Identify each line in the data below that contains the string "center", and copy those lines in full. Treat the match as case-sensitive.
──────
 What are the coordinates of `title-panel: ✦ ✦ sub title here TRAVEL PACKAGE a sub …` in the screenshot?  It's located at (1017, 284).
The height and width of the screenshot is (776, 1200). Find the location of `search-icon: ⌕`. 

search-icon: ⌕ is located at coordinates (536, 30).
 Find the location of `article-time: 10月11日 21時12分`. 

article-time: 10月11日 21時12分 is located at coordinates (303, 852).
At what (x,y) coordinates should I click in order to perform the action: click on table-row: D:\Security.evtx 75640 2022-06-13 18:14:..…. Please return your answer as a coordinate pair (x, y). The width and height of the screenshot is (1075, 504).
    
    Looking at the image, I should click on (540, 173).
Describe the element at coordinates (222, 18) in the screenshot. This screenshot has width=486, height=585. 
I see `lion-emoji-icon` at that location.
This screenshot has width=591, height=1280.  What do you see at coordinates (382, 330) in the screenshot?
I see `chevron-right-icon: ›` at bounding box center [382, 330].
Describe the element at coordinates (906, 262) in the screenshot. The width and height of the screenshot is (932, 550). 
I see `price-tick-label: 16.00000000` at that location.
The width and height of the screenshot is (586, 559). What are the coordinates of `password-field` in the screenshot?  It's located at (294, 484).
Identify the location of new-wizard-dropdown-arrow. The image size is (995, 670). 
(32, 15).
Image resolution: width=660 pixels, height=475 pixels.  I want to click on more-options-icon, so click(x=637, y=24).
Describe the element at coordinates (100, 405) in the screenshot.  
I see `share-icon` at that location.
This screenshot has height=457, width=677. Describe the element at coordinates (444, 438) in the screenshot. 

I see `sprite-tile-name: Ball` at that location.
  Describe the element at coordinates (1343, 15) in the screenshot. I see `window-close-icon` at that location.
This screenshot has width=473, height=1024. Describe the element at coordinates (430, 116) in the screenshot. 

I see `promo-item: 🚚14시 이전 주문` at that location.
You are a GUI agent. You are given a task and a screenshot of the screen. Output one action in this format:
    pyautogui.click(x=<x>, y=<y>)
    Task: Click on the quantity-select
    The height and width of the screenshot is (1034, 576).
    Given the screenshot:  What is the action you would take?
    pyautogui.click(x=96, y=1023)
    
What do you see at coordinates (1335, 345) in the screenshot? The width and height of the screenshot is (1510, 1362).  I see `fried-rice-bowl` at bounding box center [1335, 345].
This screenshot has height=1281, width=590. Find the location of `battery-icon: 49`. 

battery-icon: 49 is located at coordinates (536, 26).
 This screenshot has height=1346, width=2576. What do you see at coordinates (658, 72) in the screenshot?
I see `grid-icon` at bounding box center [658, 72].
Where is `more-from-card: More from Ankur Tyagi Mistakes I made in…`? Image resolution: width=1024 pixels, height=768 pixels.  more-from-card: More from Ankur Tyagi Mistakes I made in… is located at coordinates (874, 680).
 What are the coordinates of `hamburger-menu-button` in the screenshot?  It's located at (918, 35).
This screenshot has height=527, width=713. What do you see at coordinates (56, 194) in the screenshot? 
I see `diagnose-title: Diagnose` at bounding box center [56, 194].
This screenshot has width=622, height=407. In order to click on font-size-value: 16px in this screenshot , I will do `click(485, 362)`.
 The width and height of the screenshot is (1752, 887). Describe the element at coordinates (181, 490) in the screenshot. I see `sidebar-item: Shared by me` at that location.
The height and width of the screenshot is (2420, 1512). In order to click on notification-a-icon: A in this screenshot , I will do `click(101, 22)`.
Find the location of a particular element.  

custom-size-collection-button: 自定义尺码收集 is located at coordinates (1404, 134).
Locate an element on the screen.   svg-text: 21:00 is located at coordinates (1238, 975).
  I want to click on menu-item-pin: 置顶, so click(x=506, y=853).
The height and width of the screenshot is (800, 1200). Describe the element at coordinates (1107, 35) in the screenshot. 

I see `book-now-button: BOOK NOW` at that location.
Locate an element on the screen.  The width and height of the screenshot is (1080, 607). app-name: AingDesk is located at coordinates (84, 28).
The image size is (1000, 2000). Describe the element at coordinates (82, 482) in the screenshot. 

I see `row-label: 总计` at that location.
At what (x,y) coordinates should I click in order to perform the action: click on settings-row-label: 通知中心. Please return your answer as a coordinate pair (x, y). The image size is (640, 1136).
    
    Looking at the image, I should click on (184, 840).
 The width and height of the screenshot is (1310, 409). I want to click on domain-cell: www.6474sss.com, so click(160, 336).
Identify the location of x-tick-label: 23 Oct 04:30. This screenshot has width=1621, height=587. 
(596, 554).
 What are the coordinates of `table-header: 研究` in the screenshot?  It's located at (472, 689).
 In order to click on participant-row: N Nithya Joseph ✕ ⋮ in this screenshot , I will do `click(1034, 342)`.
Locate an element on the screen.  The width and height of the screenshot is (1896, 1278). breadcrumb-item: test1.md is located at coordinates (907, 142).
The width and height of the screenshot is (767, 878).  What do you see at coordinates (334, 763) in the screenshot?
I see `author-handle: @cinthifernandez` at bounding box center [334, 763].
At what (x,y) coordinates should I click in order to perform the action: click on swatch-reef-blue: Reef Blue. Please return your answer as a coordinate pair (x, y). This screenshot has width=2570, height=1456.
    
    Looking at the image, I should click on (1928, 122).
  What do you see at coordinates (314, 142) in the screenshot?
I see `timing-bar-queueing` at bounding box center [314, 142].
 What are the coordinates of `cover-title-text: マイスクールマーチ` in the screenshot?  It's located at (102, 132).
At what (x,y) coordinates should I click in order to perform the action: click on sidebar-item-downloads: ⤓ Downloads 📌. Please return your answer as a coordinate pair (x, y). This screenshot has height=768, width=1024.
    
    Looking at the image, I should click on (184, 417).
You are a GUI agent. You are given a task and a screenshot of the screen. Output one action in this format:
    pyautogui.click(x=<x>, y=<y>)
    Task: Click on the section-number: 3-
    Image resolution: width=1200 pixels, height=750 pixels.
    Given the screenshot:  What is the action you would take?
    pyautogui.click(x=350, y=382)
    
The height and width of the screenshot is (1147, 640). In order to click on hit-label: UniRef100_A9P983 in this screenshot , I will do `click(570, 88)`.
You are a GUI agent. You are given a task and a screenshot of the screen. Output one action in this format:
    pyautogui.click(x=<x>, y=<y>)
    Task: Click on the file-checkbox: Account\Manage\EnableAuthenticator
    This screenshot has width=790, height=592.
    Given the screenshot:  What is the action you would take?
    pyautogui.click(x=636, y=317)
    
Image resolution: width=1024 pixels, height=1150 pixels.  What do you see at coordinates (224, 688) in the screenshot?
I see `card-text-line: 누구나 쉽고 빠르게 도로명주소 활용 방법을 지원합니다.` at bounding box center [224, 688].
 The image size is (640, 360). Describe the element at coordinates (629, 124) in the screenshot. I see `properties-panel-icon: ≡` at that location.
──────
## Result of the exercise
I see `chevron-right-icon: ›` at bounding box center [382, 330].
What do you see at coordinates (1335, 345) in the screenshot? The width and height of the screenshot is (1510, 1362).  I see `fried-rice-bowl` at bounding box center [1335, 345].
I see `grid-icon` at bounding box center [658, 72].
I see `diagnose-title: Diagnose` at bounding box center [56, 194].
I see `author-handle: @cinthifernandez` at bounding box center [334, 763].
I see `timing-bar-queueing` at bounding box center [314, 142].
I see `card-text-line: 누구나 쉽고 빠르게 도로명주소 활용 방법을 지원합니다.` at bounding box center [224, 688].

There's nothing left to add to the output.